Infrared image by the Very Large Telescope (ESO/Callingham et al.)[a]
Observation data
Epoch J2000.0      Equinox J2000.0
Constellation Norma
Right ascension 16h 00m 50.5s
Declination −51° 42′ 45″
Apparent magnitude (V) 17.5
Characteristics
Evolutionary stage WR binary
Apparent magnitude (J) 10.2
Apparent magnitude (K) 6.9
Astrometry
Distance2,000+400
−300[3] pc
Absolute magnitude (MV)-5.15 / -5.15 / -7.4[3]
Other designations
WR 70-16, 2MASS J16005047-5142449[4]
Database references
SIMBADdata

Apep is a triple star system containing a Wolf–Rayet binary and a hot supergiant, located in the constellation of Norma. Named after the serpent deity from Egyptian mythology, the star system is surrounded by a vast complex of stellar wind and cosmic dust thrown into space by the high rotation speed of the binary's primary star and formed into a "pinwheel" shape by the secondary star's influence. Ground-based studies of the system in the 2010s concluded that the system was the best-known gamma-ray burst progenitor candidate in the Milky Way galaxy.

Nomenclature[edit]

Apep, pronounced /ˈɑːpɛp/, was named by a team of astronomers led by Joseph Callingham of ASTRON, who studied the system between 2016 and 2018 and published a scientific paper on their observations.[5][6] It was named after the eponymous mortal enemy of the deity of the sun Ra in Egyptian mythology, who was often illustrated as a giant serpent; their rivalry was described as "an apt allusion" to the appearance of the system and its stellar wind in infrared as "a star embattled within a dragon's coils".[5][7] In the XMM-Newton Serendipitous Source Catalogue (2XMM), a star catalog of X-ray sources observed by the XMM-Newton space telescope, the system is catalogued as 2XMM J160050.7–514245.[8] It is also known as WR 70-16.

Characteristics[edit]

Apep is a triple star system[6][9] containing a Wolf–Rayet binary described as the "central engine", orbiting with a period of ~100 years,[10] and a third hot supergiant star described as the "northern companion", orbiting the central engine at a distance of ~1,700 astronomical units and a period of >10,000 years.[11] The binary at the centre of Apep is composed of two classical Wolf–Rayet stars of carbon- (WC8) and nitrogen-sequence (WN4-6b) subtypes, making Apep the strongest case of a classical WR+WR binary system in the Milky Way.[3] Carbon-sequence Wolf–Rayet stars are often dust-making factories.
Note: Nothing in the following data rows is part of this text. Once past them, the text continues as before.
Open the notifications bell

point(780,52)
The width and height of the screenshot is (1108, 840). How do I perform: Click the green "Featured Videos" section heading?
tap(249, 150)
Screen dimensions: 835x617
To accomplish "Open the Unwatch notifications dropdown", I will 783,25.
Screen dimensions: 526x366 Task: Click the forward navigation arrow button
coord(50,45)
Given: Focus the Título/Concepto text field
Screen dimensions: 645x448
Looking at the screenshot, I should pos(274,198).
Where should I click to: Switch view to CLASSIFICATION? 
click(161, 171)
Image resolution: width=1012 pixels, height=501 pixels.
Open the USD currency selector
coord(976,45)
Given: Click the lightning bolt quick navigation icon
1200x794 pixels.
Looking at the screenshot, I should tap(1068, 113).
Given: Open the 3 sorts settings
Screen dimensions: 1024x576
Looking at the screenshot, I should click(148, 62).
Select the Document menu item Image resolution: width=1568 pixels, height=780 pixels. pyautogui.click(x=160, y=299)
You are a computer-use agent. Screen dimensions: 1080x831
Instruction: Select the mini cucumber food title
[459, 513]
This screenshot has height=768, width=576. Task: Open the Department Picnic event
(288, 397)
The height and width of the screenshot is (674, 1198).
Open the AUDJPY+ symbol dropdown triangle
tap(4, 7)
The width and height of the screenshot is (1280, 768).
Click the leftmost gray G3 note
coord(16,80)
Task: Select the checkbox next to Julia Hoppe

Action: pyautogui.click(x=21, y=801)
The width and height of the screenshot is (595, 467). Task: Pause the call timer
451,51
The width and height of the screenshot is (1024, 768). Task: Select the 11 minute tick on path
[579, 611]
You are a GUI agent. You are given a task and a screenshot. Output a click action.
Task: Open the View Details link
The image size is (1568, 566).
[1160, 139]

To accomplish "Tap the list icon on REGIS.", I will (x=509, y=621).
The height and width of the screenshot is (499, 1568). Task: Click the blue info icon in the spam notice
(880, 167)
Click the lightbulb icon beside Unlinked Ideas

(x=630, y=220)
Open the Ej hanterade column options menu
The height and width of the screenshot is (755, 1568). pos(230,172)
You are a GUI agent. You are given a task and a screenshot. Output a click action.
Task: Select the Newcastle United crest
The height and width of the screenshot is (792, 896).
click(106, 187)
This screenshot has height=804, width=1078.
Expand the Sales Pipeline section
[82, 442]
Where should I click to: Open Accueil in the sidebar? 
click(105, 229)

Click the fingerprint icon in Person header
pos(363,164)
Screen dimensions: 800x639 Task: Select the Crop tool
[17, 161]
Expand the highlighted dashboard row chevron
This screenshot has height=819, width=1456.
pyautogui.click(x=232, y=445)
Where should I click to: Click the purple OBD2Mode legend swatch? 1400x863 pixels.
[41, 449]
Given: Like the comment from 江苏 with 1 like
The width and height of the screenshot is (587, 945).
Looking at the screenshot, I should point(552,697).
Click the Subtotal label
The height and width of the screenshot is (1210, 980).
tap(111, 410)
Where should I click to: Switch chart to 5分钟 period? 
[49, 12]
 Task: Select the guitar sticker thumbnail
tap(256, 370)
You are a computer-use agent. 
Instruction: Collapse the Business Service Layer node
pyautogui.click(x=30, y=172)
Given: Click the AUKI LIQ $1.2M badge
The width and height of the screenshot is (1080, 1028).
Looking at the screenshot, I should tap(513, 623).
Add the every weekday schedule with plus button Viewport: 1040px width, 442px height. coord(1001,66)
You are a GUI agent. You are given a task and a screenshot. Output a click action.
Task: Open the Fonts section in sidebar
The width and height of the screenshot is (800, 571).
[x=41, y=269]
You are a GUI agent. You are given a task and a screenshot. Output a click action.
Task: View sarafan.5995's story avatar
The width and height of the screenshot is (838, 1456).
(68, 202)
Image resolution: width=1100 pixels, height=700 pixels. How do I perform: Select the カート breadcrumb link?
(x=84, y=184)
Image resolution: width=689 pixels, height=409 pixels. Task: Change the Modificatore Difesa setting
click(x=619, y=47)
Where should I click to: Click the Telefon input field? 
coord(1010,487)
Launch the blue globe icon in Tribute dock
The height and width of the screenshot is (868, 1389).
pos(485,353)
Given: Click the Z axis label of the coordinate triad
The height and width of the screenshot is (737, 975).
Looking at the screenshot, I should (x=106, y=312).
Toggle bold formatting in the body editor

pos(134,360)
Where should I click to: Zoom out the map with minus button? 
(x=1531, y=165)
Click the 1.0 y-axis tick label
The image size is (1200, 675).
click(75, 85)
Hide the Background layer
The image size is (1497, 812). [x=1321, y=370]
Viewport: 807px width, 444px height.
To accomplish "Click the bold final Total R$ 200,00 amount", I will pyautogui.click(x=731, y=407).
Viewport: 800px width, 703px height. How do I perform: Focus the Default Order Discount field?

A vast complex of stellar wind and cosmic dust surrounds the system,[7][9][12] resembling WR 104, another Wolf–Rayet star system producing a pinwheel nebula.[13] The wind, travelling at a velocity of 12 million km/h (7.5 million mph),[6][12] and dust travelling at 2 million km/h (1.2 million mph) at the edge of the system, suggest that at least one component of the central engine is rapidly rotating, in which its surface gravity is close to being balanced by its centrifugal force outwards.[9][14] This component produces faster stellar winds from its poles and slower winds from its equator, and the equatorial wind's interaction with the wind of its secondary produces the system's "pinwheel" shape.[15][16] Rapidly rotating Wolf–Rayet stars are theoretically capable of producing a gamma-ray burst during a supernova, and the system has been identified as a progenitor for a gamma-ray burst.[17] Apep is estimated to be at a distance of ~2.4 kiloparsecs,[18] or ~8,000 light-years,[10][19] from Earth, with a potential discrepancy of +0.2 and −0.5 kiloparsecs at its estimated visual extinction of 11.4.[18]

Observation[edit]

Map of the constellation Norma
Location of Apep in Norma (circled)

Apep is located in the constellation of Norma, at a right ascension of 16h 00m 50.5s and declination of −51° 42′ 45″,[1] The system can be resolved into two components, the "central engine" Wolf–Rayet binary, and the "northern companion" supergiant.[20] The total apparent magnitude of the system is 17.5, with the apparent magnitude of a resolved central engine and northern companion being 19.0 and 17.8 respectively.[21] Its infrared spectral energy distribution (SED) is unique, with brightness ranging from an apparent magnitude of 6.4 at 2.2 µm to −2.4 at 22 µm.[22] Surveys conducted with the European Southern Observatory (ESO)'s SINFONI instrument on the Very Large Telescope measured the apparent magnitude in the infrared J band for the central engine as 10.2±0.2, and for the northern companion as 9.6±0.2.[23] SINFONI also measured the apparent magnitude of the system in the K band as 6.9±0.2 for the central engine and 8.1±0.2 for C,[24] in the L band as 4.7±0.1 for the central engine and 7.3±0.1 for the northern companion,[24] and in the M band as 4.4±0.3 for the central engine and 7.0±0.2 for the northern companion.[24] SINFONI observations further detailed that the northern companion is possibly a conventional B1Ia+ high-luminosity star.[25] A and B show a typical spectrum from a WC7 star,[26] but with additional WN4 or WN5 star features theorised to be from one of the stars of the central engine; if confirmed, this would make Apep a rare binary system of WR stars.[27] An alternative hypothesis also based on SINFONI data proposes that the spectra could all be from an unusual transitional WN/WC star, and that the northern companion would then be a conventional OB star.[28] Combining the spectra of the WR stars EZ Canis Majoris and WR 90 would produce a spectrum almost identical to the one observed of the WR binary.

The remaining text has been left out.